=== PAGE ===
★ ★ ★

This method is frequently employed in the Tdom /Xantlr co-operation, to eliminate unnecessary nodes which only present alternatives in the derivation tree. This is controlled by a "options {xmlNodeType=abstract;}" option in the Xantlr grammar file, which is translated to the Tdom PI automatically, see chapter 8 below.

## ^ToC 2.7 Name Mangling from DTD Elements' Contents and Sub-Contents to Java Classes

The mapping rules between DTD and Java class definitions act locally on each "<!ELEMENT...>" declaration. The structure of the generated Java classes and their naming convention immediately reflect the usage of parentheses in the regular expression describing the element's contents, as given by the compiled DTD.
Please note that there is no implicit normalization of DTD content models. For the name mangling purpose there is a difference between the content models

  a, (b, c) 

...and ...

  a, b, c 

Name mangling is basically defined on sequences.

Therefore, as a first step, the top-level of the element's content definition is always interpreted as such a sequence , possibly of length 1(one).

Each sequence consists of content particles. Each such content particle is ...

1. either an element reference,
2. or an embedded choice,
3. or an embedded sub-sequence.

All content particles may be decorated with a quantification symbol "?", "*" or "+". The naming convention assigns position numbers separately to (a) to all references to elements of a certain tag, (b) to all embedded choices and (c) to all embedded sub-sequences.

From these numbers (and the tag strings in case (a)) particle names are generated.

★ ★ ★

=== GIVEN MATERIAL ===
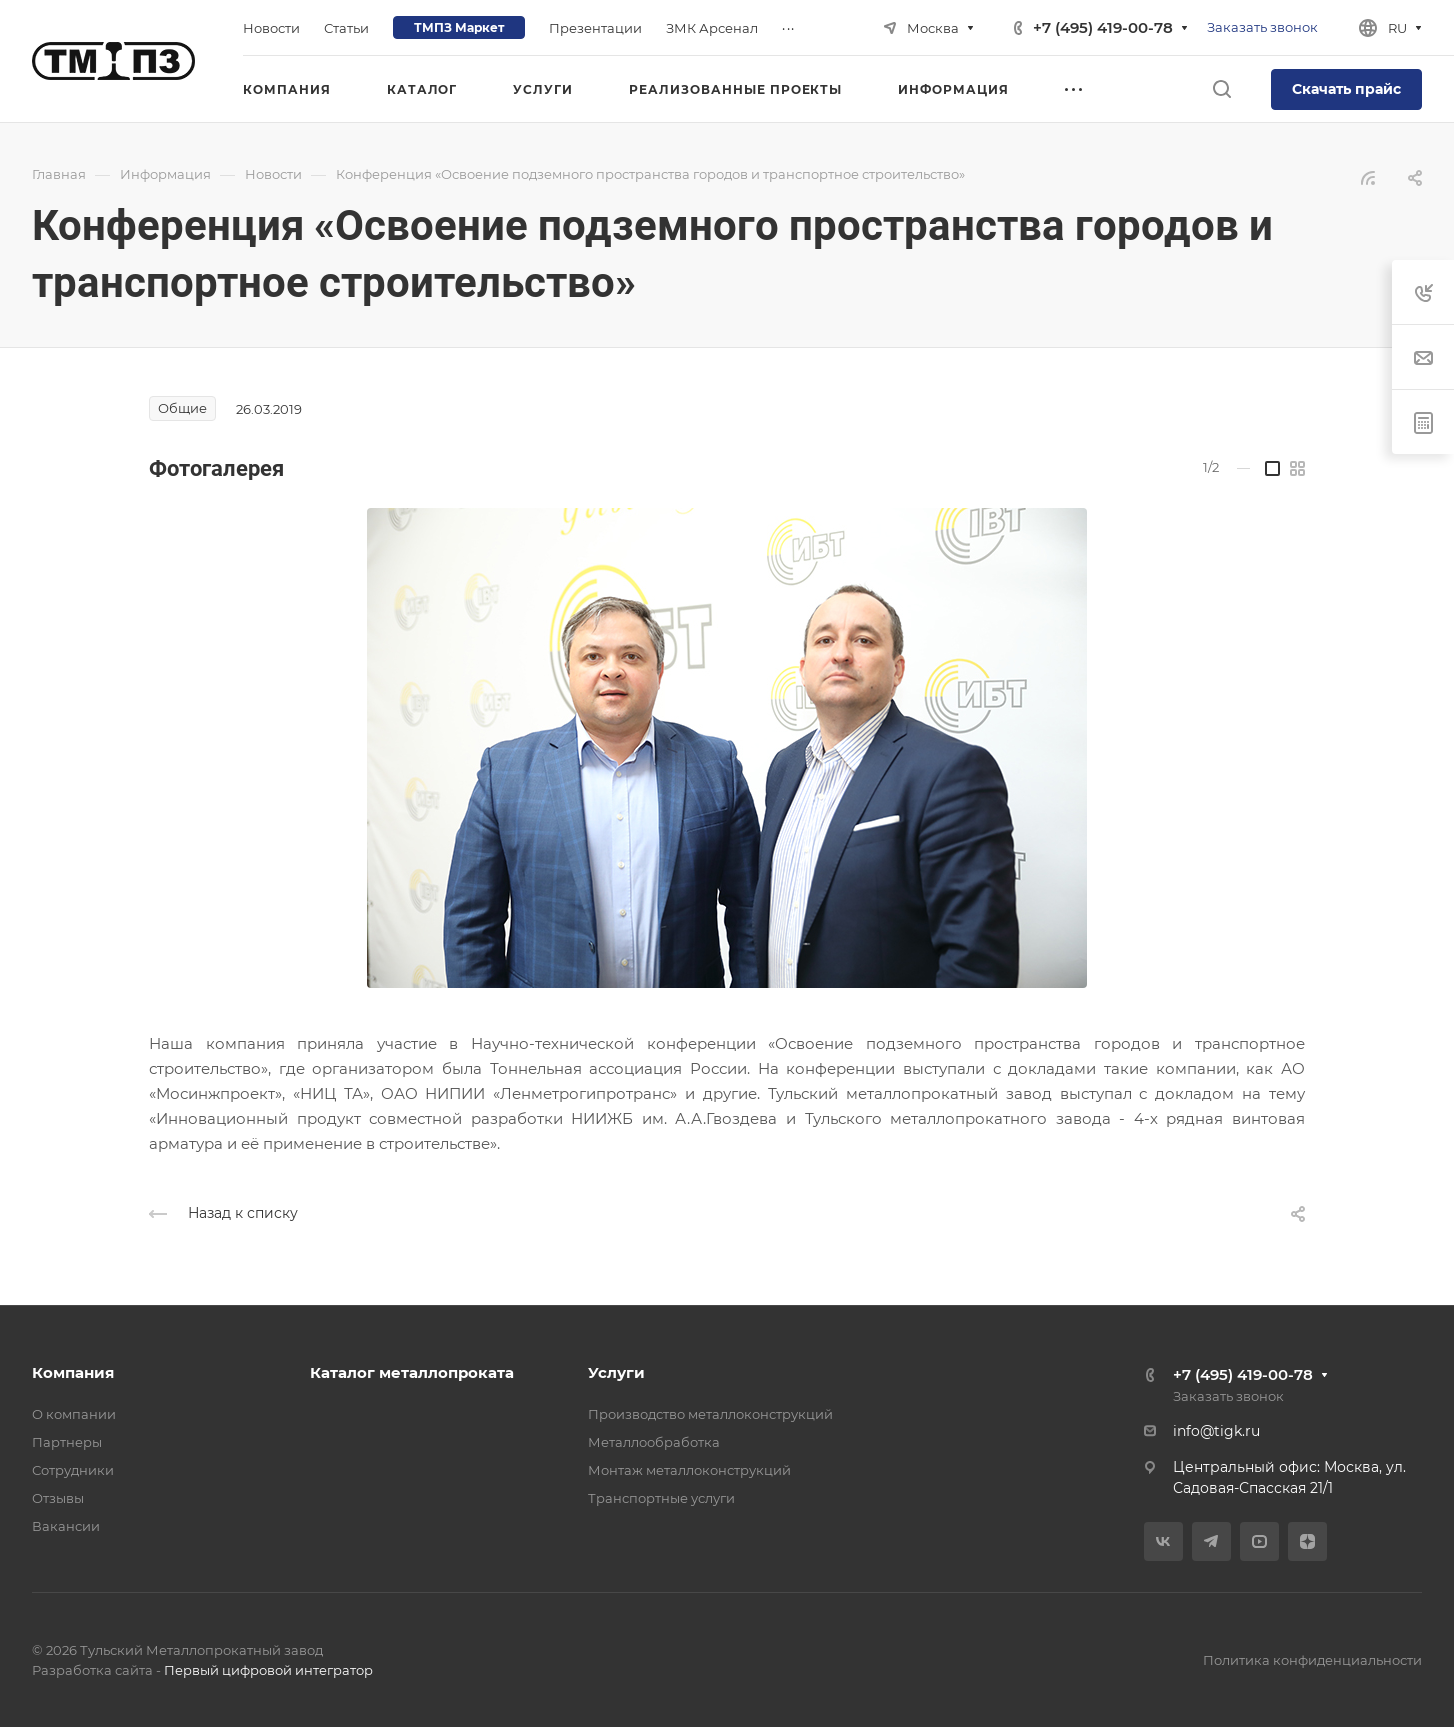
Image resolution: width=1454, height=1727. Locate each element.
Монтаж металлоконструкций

★ ★ ★

=== CHALLENGES ===
A - Answer these questions from the text on DTD name mangling.
(i) Which option in the Xantlr grammar file controls the elimination of unnecessary nodes?
(ii) On what is name mangling basically defined?
(iii) Which quantification symbols may decorate content particles?
B - Reproduce the passage of the text on DTD name mangling from "The mapping rules" up to and including "of length 1(one).".

=== TASK RESULTS ===
A -
(i) "options {xmlNodeType=abstract;}"
(ii) Sequences
(iii) "?", "*" and "+"

B -
The mapping rules between DTD and Java class definitions act locally on each "<!ELEMENT...>" declaration. The structure of the generated Java classes and their naming convention immediately reflect the usage of parentheses in the regular expression describing the element's contents, as given by the compiled DTD.
Please note that there is no implicit normalization of DTD content models. For the name mangling purpose there is a difference between the content models

  a, (b, c) 

...and ...

  a, b, c 

Name mangling is basically defined on sequences.

Therefore, as a first step, the top-level of the element's content definition is always interpreted as such a sequence , possibly of length 1(one).